Mother's Oats Surprises

The other day while talking to some family members that are close to my age, and therefore share the same past, one of them brought up "Mother's Oats," and it reminded me of something a lot of other people have may have forgotten. We can all remember that Cracker Jacks held a prize, because they still do, but how many people remember the glassware that came in Mother's Oats, or the towels and washcloths in the boxes of Oxydol Washing Powder?  There were also the stem glasses you could collect from some dish washing powders.

The boxes of Oats contained a cup, a saucer, or a pie plate, and there was usually a guessing game between my sister and I before each opening, because we never knew which piece was hiding inside the box. There was always an empty saucer in the cupboard waiting for a cup to appear, or a cup waiting for a saucer, and we were all a little happier when a set was finally completed. The washing powder boxes had washcloths or a face towel in the small box, and a large bath towel in the bigger one.  I won't say it was like Christmas opening those boxes, but everyone was usually there watching to see what would come out as they were opened. That may say something about a time, when we did not rely so much on monetary value for happiness and were happy for the small surprises in life instead.

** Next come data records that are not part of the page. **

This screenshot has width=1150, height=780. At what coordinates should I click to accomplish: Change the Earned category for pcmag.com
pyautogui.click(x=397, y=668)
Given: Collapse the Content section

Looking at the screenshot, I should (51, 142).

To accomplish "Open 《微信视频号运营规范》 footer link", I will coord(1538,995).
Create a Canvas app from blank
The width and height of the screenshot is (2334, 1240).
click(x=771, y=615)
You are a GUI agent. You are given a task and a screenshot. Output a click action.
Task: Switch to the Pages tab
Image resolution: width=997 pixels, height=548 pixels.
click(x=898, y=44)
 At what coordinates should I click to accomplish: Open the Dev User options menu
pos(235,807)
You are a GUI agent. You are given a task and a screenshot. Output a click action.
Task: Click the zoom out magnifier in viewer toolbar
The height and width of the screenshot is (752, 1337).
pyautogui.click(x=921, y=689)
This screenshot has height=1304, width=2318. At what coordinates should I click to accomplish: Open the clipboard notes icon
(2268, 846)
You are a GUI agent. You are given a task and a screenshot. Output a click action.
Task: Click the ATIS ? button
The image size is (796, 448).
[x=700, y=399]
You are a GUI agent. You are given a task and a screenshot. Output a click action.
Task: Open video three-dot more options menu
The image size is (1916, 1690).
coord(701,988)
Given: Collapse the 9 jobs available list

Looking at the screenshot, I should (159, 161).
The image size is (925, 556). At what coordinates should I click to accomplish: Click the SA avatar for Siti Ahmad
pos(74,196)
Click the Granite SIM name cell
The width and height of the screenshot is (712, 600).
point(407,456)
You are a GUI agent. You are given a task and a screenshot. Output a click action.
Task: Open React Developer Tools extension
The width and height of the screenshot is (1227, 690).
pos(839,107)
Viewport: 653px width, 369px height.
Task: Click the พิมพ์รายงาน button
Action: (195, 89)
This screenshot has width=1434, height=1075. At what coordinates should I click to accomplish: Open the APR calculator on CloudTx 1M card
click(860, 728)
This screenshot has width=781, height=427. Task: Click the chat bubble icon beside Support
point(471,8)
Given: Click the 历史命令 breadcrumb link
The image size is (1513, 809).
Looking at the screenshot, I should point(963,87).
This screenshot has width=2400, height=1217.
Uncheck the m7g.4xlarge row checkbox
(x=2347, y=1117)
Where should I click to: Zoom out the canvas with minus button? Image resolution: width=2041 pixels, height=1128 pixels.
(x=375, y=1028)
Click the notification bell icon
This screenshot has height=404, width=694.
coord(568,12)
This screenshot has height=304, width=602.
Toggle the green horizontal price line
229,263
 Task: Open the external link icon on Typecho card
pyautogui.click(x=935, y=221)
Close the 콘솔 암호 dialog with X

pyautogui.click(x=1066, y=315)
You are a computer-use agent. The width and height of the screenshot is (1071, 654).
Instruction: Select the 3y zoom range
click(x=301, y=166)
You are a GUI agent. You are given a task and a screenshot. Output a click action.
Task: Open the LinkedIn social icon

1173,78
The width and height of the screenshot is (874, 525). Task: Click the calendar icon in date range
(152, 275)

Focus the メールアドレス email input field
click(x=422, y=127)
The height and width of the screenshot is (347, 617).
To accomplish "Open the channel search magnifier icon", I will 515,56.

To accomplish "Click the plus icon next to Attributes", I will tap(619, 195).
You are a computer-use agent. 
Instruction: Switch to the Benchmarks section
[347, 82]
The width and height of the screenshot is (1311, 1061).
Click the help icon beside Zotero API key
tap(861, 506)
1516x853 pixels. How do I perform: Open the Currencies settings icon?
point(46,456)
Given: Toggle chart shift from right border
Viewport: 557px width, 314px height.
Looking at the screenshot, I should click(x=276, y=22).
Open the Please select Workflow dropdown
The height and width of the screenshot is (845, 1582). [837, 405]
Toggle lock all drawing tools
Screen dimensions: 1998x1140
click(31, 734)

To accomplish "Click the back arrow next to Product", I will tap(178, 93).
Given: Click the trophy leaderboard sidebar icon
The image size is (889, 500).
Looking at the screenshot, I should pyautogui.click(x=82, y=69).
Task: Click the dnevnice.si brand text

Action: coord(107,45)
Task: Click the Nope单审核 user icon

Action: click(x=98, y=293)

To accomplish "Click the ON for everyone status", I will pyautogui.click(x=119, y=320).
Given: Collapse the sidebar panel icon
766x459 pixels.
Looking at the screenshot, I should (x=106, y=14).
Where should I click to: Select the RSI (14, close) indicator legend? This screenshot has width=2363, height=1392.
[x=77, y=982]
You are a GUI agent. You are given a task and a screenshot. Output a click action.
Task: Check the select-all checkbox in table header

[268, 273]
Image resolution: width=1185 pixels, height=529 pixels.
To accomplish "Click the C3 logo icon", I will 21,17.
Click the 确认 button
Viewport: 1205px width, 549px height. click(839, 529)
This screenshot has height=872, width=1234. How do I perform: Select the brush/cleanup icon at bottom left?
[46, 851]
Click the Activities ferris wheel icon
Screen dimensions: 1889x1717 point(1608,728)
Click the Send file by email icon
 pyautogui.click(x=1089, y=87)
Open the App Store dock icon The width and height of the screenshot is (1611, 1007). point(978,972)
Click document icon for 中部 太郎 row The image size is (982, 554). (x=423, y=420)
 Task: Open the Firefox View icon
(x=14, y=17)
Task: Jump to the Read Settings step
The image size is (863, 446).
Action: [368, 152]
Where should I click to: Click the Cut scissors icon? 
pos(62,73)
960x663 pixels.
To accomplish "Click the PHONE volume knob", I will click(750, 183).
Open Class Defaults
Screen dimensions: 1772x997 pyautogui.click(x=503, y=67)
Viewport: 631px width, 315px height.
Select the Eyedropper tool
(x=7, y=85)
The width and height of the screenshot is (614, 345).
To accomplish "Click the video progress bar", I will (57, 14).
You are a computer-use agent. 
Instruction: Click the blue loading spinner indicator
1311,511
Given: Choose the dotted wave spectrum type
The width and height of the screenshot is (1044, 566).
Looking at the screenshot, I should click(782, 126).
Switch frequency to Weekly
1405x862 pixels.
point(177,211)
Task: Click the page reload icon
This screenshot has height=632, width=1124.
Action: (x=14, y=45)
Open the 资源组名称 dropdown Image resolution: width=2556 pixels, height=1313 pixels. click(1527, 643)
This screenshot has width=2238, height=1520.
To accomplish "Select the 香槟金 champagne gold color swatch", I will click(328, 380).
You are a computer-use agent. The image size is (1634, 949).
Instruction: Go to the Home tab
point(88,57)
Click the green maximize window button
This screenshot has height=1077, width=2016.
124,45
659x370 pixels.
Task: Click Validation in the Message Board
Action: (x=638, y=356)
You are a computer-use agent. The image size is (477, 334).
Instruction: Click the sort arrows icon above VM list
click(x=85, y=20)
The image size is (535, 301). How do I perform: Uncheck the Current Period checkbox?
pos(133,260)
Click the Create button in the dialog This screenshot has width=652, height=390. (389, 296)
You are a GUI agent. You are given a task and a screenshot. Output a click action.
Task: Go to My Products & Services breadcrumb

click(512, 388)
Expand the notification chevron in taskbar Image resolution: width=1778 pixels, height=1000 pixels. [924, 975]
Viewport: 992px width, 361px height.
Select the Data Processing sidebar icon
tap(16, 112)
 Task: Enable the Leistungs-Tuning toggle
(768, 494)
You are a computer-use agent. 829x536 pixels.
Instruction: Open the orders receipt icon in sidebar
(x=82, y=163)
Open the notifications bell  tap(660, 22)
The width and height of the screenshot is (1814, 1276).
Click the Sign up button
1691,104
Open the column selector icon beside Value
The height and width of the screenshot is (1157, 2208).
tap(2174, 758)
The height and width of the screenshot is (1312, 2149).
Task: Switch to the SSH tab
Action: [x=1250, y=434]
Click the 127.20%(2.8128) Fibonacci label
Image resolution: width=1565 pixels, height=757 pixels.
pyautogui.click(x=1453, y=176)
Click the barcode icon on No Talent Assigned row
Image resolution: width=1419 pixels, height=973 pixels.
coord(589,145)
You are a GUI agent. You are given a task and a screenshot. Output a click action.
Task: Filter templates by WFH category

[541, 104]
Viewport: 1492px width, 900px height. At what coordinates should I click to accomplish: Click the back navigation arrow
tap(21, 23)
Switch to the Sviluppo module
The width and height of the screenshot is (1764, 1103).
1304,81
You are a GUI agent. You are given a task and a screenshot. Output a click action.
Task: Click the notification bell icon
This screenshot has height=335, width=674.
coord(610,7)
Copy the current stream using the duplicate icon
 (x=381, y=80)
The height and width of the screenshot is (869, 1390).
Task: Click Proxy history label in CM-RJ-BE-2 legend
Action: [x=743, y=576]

The Mother's Oats folks must have been at it long before I was born in 1938, because my mother tells me her father always had to have the cup from the oat box for his coffee when she was a child. A lot of older people probably still have those cups and saucers in their cupboards or gathering dust on the back of a shelf.  The plain glassware was not fine china, but it was attractive and durable enough to last for years.  My wife still has a few of the stem glasses from those washing powder promotions that we use to this day.

The Mother's Oats folks may have stopped putting glassware in oats because of more restrictive safety regulations that came along after the '50s, and the washing powder people probably just didn't find it profitable anymore, so they have now become just one more of those small memories we have of our past, like the pictures on dixie cup tops, penny candy, cloverine salve and covered bridges. We forget until we talk to people who share the same memories, how important those little things were to us at one time.